Pinuccia didn’t like the situation. When it came to dresses, shoes, makeup, hairstyles, she admired what she called my modernity, but in this case she let me understand quickly and in every possible way that I had made a decision that was too modern, an opinion that must have been widespread in the neighborhood. It was very unpleasant, one morning, to find her there, as I was trying to work, with a newspaper on which lay a condom, knotted so that the semen wouldn’t spill. I found it at the foot of the bed, she said disgusted. I pretended it was nothing. There’s no need to show it to me, I remarked, continuing to type on the computer, there’s the wastebasket for that.

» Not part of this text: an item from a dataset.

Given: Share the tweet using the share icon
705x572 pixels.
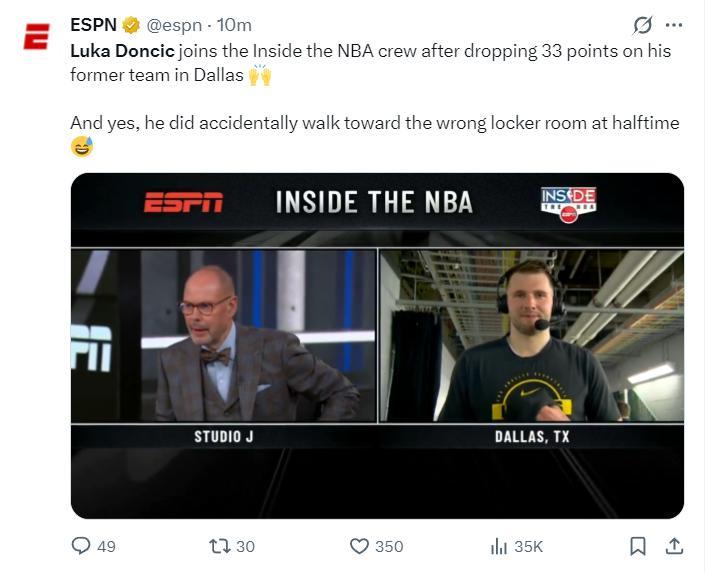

In reality I didn’t know how to behave. At first I thought that over time everything would improve. Every day there were clashes with Elsa, but I tried not to overdo it; I still felt wounded by Dede’s departure and didn’t want to lose her as well. So I went more and more often to Lila to say to her: Tell Rino, he’s a good boy, try to explain that he has to be a little neater. But she seemed just to be waiting for my complaints to pick a quarrel.
“Send him back here,” she raged one morning, “enough of that nonsense of staying at your house. Rather, let’s do this: there’s room, when your daughter wants to see him she comes down, knocks, and sleeps here if she wants.”
I was annoyed. My child had to knock and ask if she could sleep with hers? I muttered:
“No, it’s fine like this.”
“If it’s fine like this, what are we talking about?”
I fumed.
“Lila, I’m just asking you to talk to Rino: he’s twenty-four years old, tell him to behave like an adult. I don’t want to be quarreling with Elsa continuously, I’m in danger of losing my temper and driving her out of the house.”